* _DOCUMENT TEXT_
HARTFORD, Conn. (AP) — Olympic champion Gabby Douglas says the Zika virus won't affect her plans to pursue more gold in Rio de Janeiro.
"It's the Olympics," Douglas said Friday. "Mosquitoes? Like, whatever. I'm going. This is my shot. I don't care about no stupid bugs."
The 20-year-old Douglas and other Olympic hopefuls are in Hartford for the Secret U.S. Classic on Saturday. The meet is the final tune-up for the national championships in St. Louis this month.
Aly Raisman, a three-time medal winner in London, says she may pay more attention to the issue if and when she makes the Olympic team. But until then, she's concentrating on her routines and letting the medical professionals worry about how to protect the athletes from the virus.
Steve Penny, the president of USA Gymnastics says officials have been keeping an eye on the Zika advisories and information coming from the International Olympic Committee and the U.S. Olympic Committee and will support any decisions the athletes make.

* _SOURCE DATA_
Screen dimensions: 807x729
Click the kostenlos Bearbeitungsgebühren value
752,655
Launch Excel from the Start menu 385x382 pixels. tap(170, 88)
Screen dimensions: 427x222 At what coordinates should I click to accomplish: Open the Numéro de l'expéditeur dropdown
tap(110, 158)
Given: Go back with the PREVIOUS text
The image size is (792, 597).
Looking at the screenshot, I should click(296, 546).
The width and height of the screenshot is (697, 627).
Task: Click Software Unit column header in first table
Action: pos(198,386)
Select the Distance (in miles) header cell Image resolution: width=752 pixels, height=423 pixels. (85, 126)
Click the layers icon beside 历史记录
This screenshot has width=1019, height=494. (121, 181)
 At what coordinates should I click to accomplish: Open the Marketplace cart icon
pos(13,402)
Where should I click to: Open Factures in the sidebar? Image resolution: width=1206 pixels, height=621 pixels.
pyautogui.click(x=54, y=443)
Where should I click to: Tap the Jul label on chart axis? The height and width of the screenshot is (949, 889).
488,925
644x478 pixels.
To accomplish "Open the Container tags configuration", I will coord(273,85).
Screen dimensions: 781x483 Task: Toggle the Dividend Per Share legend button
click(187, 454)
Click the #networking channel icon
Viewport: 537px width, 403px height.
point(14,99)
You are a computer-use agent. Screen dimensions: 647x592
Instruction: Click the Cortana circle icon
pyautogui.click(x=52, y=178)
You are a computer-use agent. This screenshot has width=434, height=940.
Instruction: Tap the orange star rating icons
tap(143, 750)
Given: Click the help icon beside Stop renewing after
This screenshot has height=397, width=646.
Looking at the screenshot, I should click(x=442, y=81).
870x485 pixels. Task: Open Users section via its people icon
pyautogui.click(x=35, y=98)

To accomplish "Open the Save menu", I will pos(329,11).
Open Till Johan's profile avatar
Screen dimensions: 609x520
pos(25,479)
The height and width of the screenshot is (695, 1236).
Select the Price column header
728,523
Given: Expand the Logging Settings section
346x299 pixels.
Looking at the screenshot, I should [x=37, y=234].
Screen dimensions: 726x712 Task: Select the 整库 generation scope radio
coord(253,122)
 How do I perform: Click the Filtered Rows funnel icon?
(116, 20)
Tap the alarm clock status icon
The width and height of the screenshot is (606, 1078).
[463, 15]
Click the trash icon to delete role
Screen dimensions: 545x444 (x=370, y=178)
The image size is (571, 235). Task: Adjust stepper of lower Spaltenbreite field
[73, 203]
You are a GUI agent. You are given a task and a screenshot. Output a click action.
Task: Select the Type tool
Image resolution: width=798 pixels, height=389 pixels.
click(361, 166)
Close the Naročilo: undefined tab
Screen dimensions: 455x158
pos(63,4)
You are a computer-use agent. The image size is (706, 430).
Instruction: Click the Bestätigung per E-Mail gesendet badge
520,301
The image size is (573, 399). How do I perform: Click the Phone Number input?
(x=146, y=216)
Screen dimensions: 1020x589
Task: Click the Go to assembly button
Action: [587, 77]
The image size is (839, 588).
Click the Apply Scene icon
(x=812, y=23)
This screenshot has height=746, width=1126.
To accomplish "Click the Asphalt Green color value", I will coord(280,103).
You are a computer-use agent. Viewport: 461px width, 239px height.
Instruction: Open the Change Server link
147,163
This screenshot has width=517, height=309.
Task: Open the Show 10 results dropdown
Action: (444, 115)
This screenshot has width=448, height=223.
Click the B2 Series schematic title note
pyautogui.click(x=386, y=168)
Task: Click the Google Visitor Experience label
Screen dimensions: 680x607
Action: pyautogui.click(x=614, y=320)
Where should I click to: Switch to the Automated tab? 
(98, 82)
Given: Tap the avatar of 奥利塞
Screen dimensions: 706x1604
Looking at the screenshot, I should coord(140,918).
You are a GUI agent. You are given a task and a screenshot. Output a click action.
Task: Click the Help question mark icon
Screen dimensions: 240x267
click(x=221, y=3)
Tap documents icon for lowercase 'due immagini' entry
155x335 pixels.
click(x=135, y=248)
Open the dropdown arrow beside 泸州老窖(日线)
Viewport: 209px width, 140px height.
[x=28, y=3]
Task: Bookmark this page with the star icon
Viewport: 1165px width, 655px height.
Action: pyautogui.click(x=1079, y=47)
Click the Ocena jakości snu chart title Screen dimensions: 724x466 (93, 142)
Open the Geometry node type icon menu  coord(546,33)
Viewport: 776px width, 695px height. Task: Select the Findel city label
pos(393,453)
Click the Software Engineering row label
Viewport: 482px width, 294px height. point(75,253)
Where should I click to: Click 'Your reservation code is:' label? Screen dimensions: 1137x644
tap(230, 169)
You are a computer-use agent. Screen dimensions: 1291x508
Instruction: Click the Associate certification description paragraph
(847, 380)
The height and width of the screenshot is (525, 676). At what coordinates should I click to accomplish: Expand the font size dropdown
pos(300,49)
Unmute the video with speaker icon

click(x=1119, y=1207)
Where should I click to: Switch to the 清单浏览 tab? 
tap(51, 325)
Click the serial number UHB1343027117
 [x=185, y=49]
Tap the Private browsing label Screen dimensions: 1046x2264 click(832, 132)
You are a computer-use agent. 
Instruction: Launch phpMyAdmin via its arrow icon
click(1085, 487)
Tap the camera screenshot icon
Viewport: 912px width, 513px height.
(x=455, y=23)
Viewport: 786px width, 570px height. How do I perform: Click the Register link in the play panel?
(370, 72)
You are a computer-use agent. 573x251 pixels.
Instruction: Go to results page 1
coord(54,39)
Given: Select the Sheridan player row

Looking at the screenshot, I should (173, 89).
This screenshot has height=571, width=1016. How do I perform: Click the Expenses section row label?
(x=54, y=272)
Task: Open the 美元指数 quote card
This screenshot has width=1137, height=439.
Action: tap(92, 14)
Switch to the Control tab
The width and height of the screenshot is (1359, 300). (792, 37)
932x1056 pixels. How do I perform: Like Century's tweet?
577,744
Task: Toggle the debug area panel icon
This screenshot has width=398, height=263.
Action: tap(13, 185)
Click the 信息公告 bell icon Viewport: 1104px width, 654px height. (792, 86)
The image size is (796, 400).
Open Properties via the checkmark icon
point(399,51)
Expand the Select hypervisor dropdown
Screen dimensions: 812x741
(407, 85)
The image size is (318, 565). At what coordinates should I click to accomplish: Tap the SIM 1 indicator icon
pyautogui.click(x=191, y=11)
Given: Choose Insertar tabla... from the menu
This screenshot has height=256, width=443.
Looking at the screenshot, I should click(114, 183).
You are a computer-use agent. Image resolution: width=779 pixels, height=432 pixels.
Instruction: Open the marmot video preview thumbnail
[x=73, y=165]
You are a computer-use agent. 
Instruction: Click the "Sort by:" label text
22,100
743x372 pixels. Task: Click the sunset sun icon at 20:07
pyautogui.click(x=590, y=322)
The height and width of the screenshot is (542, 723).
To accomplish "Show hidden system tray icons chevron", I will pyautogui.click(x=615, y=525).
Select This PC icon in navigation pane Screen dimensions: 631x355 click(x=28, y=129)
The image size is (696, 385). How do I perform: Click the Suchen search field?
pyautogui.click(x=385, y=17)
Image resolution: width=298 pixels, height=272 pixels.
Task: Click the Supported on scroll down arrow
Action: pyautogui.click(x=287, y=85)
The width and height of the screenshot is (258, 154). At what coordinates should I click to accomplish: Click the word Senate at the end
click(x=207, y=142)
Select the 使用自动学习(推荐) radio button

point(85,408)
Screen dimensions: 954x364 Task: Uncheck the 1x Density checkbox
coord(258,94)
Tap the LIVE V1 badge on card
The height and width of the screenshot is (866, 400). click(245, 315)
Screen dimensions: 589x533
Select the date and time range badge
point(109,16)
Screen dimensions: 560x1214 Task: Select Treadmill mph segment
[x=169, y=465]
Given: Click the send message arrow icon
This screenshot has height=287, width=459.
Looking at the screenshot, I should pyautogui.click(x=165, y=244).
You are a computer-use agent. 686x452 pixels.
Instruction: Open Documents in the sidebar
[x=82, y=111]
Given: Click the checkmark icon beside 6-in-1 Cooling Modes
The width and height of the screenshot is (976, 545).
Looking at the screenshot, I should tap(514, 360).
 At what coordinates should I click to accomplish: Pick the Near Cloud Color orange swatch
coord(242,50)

* _EXERCISE REQUIREMENTS_
a: Which cities does the Zika article about Gabby Douglas name? List every one.
b: Answer these from the Zika article about Gabby Douglas:
(i) How old is Douglas?
(ii) In what city will the national championships be held?
(iii) Who is the president of USA Gymnastics?
c: Can you continue the Zika article about Gabby Douglas from its final sentence?

* _ANSWERS_
a: Hartford, Rio de Janeiro, St. Louis, London

b:
(i) 20
(ii) St. Louis
(iii) Steve Penny

c:
Three-time world champion Simone Biles said she believes the risk is minimal, because the team will be be spending most of its time indoors, either in a hotel room in are car or at the arena. And though she doesn't want a disease, she's not overly concerned about the consequences of Zika.
"We're so young, none of us are trying to get pregnant," the 19-year-old said.
Carly Patterson, the 2004 Olympic champion, tweeted Friday that she won't be traveling to watch the Olympics in Rio, because she is trying to start a family.
"I had to make the decision to protect myself," she wrote.